Friday, February 27, 2009
Thursday, February 26, 2009
Didn't take long for Marshall Dillon to catch his kerchief on the fence. He's also a canned dog food dog. Bad fit. Boscoe hit pause on the Jeeves and Wooster disc and tapped into Amazon to order the replacement. "Technology," he told me, "never rests." Arrives Saturday. Unless I chase the mailman away.
Wednesday, February 25, 2009
Remember Nigel? He was supposed to join me to help shore up the ranks with spring approaching and the squirrels on the move. Well, the agency calls me Tuesday and says Nigel can't make it. Something about having to fill in for some cowboy monkey at a trade show in Racine. I was livid. I read them the riot act. I read then two riot acts. They sent a substitute, below. His name is Marshall Dillon. Um, I think Festus is more like it.
Tuesday, February 24, 2009
UPS brought it Monday. After I calmed down from my barking attack, I tore into it. It's from my brother Buster in Butte. A weiner/bun toaster. He says it works great with squirrel, too, as long as you set it to 11. Can't wait to try it. I can say it's a no go with Pop Tarts. That's Buster below. He ain't the sharpest claw on the paw.
Sunday, February 22, 2009
You've heard of the dog days of summer. These are the squirrel days of winter. New snow favors squirrels. We got new snow this weekend. I've got my snowshoes at the ready, but the going is tough out there for anything that doesn't jump from tree to tree. Wish me luck.
Friday, February 20, 2009
Boscoe's report: "Well, this is too easy. I have five discs of Jeeves & Wooster to watch, so I don't have time to stare at vermin skitter across the yard. So I calmly explain how everybody in the neighborhood is throwing out jars of peanut butter -- you know, that salmonella scare. Needless to say, the alley is alive with the sound of scavaging. And the yard is quiet. And I'm on disc 3. Riley T. is back Friday."
Thursday, February 19, 2009
I'm back but loopy. Still novacained from the neck up. Turns out I must have cracked a molar on squirrel haunches, and they yanked it out with a needle nose pliers. Did you know the same person who tends to anal glands also handles the dentistry at my vet shop? Jack of all parts.
Wednesday, February 18, 2009
Trouble. Guest host decided to hibernate, so we called in the Big Gun. Boscoe T. Smudge doesn't like to waste his time on something as trivial as squirrel patrol, but he agreed to have at it today.

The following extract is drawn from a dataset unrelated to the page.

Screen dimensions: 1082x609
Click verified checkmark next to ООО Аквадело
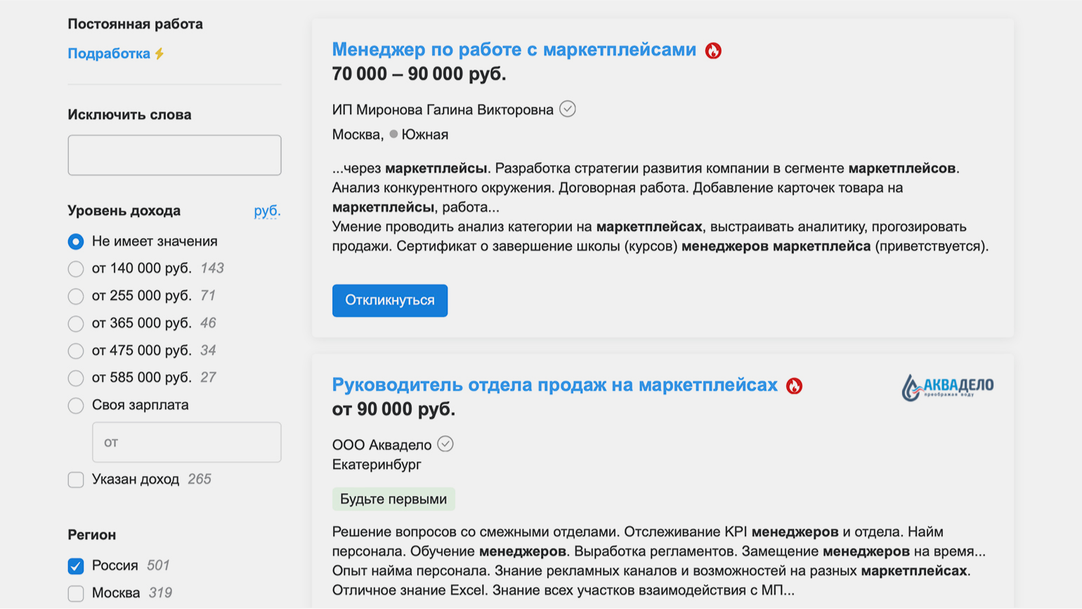click(445, 444)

His report: "It's recycling day in the neighborhood, so I just told the little annoyances that some good stuff could be unearthed in those bins. I once speared a bagel in one bin and cream cheese in another. I still have the snapshots. That made for a lot of rattling in the plastic today, but I paid no mind."

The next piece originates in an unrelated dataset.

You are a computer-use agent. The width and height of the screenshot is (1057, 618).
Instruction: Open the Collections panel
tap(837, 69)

Indeed, the wise one curled up and calmly rode the Zs.
Date: Tuesday, February 17, 2009
Squirrels observed: 201
Squirrels pursued: 0
Squirrels momentarily perched on head: 1
Snacks: 2 Hostess Ding Dongs, 1 Moon pie, 1 small pack Twizzlers (black, can't stand red), 1 root beer (flat.)
Security concerns: No access to cable TV
Misc. observations: Garage needs painting.
Tuesday, February 17, 2009
I'm going to be out for a couple of days for a medical procedure. No, not that one. That happened a long time ago. I've been showing my guest host around a bit. Don't let his stoic nature fool you. He's a ball of fire who won't stand for any squirrel funny business. See you in a couple...
Monday, February 16, 2009
Since I've become a target of cybertaunts, I'm calling in reinforcements. Squirrels may have nests, but dogs have packs. They extend far and wide. By Wednesday, my pack buddy Nigel will be on hand to help me patrol the perimeter. He May smell like a rendering plant, but he can shoot the smirk off a squirrel's face at 50 paces.
Sunday, February 15, 2009
Click on graphic to read. It asks whether squirrels are on the decline. Fools! They are hiding, plotting and readying to attack! I see there's two more weeks left in the Minnesota squirrel hunting season. Around my place, it's squirrel hunting season 365 days a year, 24 hours a day.
Thursday, February 12, 2009
Monday, February 9, 2009
Friday, February 6, 2009
Surveillance is up and running. Thought I had spotted four squirrel platoons. (See above.) Then I realized one of the dots was a bird bath. Another was a shovel. The third was a tree. The fourth was, well, me. Good thing I didn't attack. That's it for today. Wrestling's on.
I need better surveillance equipment and Earl a few doors down needs HDTV. I talked to his dog, Perch, who set it all up. I am now tracking the movements of three squirrel platoons in the neighborhood. He's getting professional wrestling -- in high-def. If only government worked this swell.